Im August 2008 entschied ich mich für eine selbstorganisierte Reise nach Paris, die Stadt der Liebe. Paris war schon immer meine Lieblingsstadt und so war dies eine ganz besondere Reise für mich. Ich fuhr mittags mit dem französischen Schnellzug namens TGV vom Kölner Hauptbahnhof los. Dieser Zug ist vergleichbar mit den deutschen IC oder ICE Zügen. Die Zugfahrt nach Paris ist sehr angenehm und dauert maximal vier Stunden und führt über Brüssel und noch einige weitere Städte in Frankreich. Im Pariser Hauptbahnhof angekommen wird man von einer schönen alten Architektur beeindruckt. Vom Bahnhof aus nahm ich ein Taxi nach La Defense, ein Stadtteil Paris, die als Europas größte Bürostadt gilt. Die Taxifahrt bis dort hin dauert ca. eine halbe Stunde, da wir um diese Uhrzeit schon mitten in der "Rus Hour" gesteckt haben. Dort angekommen kann man jede Menge Wolkenkratzer betrachten, wie z.B. Voie des Sculptures oder die berühmte Arc de Triomphe. Ich nahm mir in einem drei Sterne Hotel ein Zimmer mit Frühstück, die recht günstig war für Pariser Verhältnisse. An diesem Abend blieb ich in meinem Zimmer, da ich ehrlich gesagt teilweise sehr müde war von der Reise. Ich betrachtete lediglich nur am Abend von meinem Zimmer aus die Stadt, die am Abend eine wunderschöne Ausstrahlung hat. Zudem war es von meinem Zimmer aus möglich den Eiffelturm zu betrachten, und wie sie um Mitternacht glänzt, ist einfach unbeschreiblich. Dies war auch ein weiterer Grund, warum ich so erstaunt war, dass mein Zimmer so günstig war.
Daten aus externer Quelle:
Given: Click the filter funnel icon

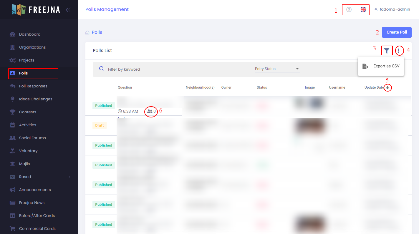Looking at the screenshot, I should [387, 51].
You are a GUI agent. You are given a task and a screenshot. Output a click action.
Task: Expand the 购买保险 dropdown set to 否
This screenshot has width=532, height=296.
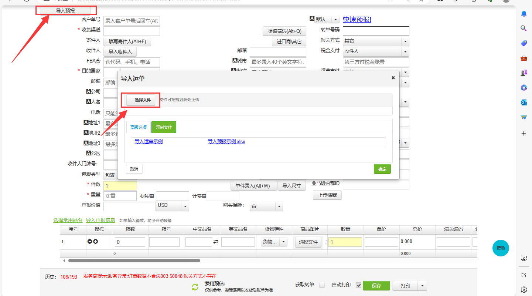(x=279, y=206)
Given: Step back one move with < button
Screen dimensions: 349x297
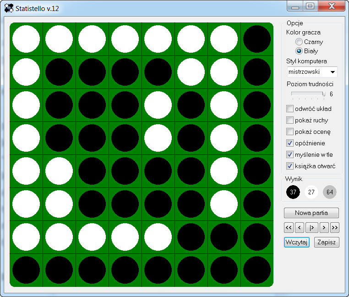Looking at the screenshot, I should click(x=300, y=227).
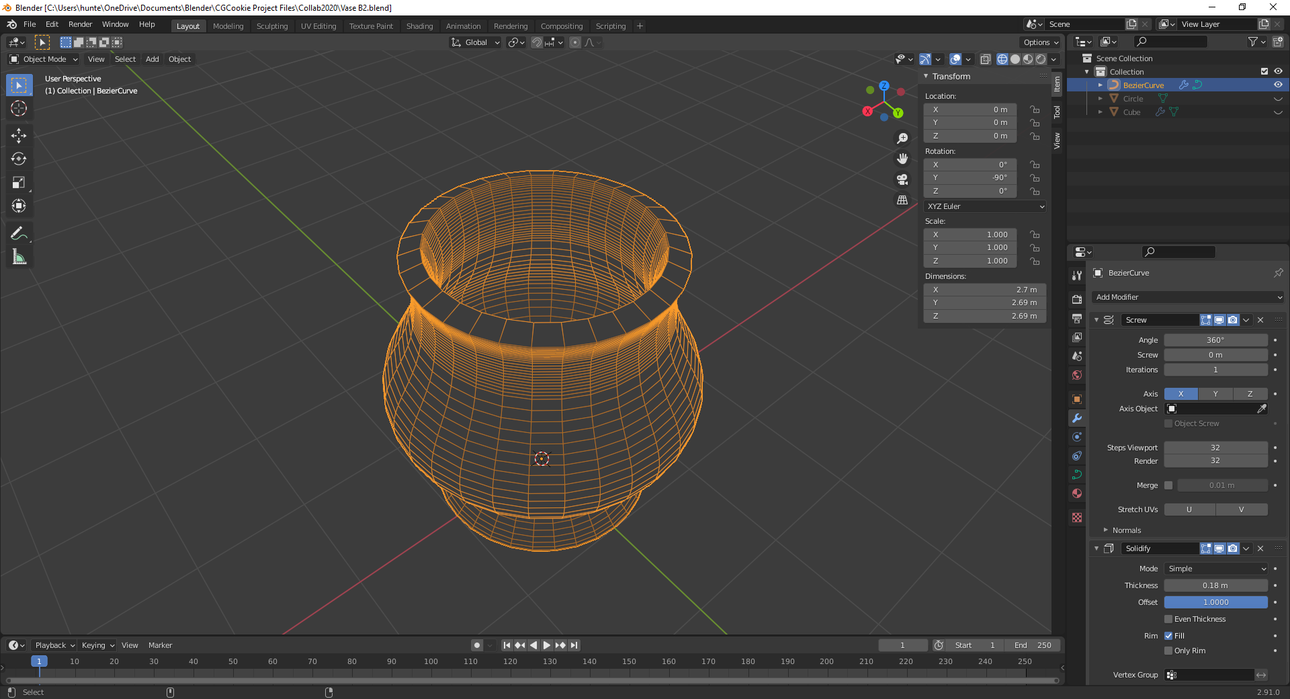Open the XYZ Euler rotation mode dropdown
This screenshot has width=1290, height=699.
(x=985, y=206)
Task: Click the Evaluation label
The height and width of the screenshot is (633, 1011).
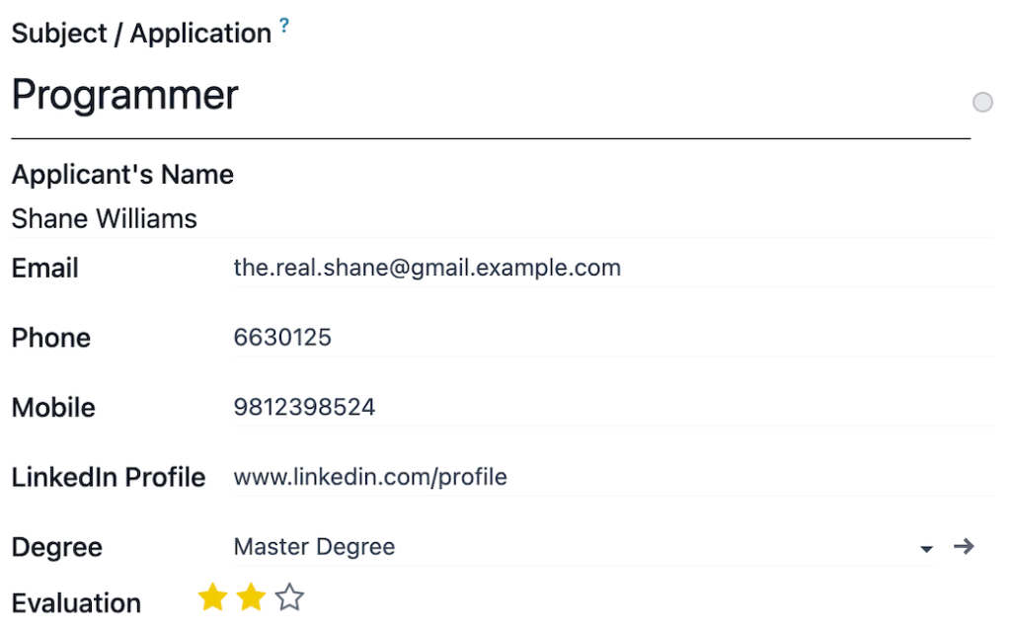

Am nächsten Morgen wachte ich früh auf und frühstückte im Hotel. Wie es üblich ist in Frankreich, nahm ich auch ein Croissant bzw. es wurden zwei mit Marmelade und Orangensaft. Ich war an diesem Morgen sehr aufgeregt, da ich mir endlich die tollen Sehenswürdigkeiten in Paris anschauen wollte. Meine erste Station war die Arc de Triomphe und La Grande Arche. Als Nächstes machte ich mich mit der Bahn auf dem Weg zur Chancelise. Von da aus ging es zum berühmten Triumphbogen. Da ich leider nur an diesem Tag in Paris war und am nächsten Tag wieder früh los musste, hatte ich keine Zeit durch die Unterführung auf die Insel zu gelangen, auf die der Triumphbogen steht. Aus diesem Grund machte ich mich auf dem Weg zum weltberühmten Eiffelturm. Die Menschenschlange war riesig. Alle wollte hoch hinauf. So musste ich dort knapp eine Stunde anstehen, doch dies machte mir nichts aus, da ich immer wieder die französische Sprache lauschen durfte, die toll klingt. Endlich oben angekommen durfte ich mir die ganze Stadt anschauen und dieses Erlebnis ist unbeschreiblich.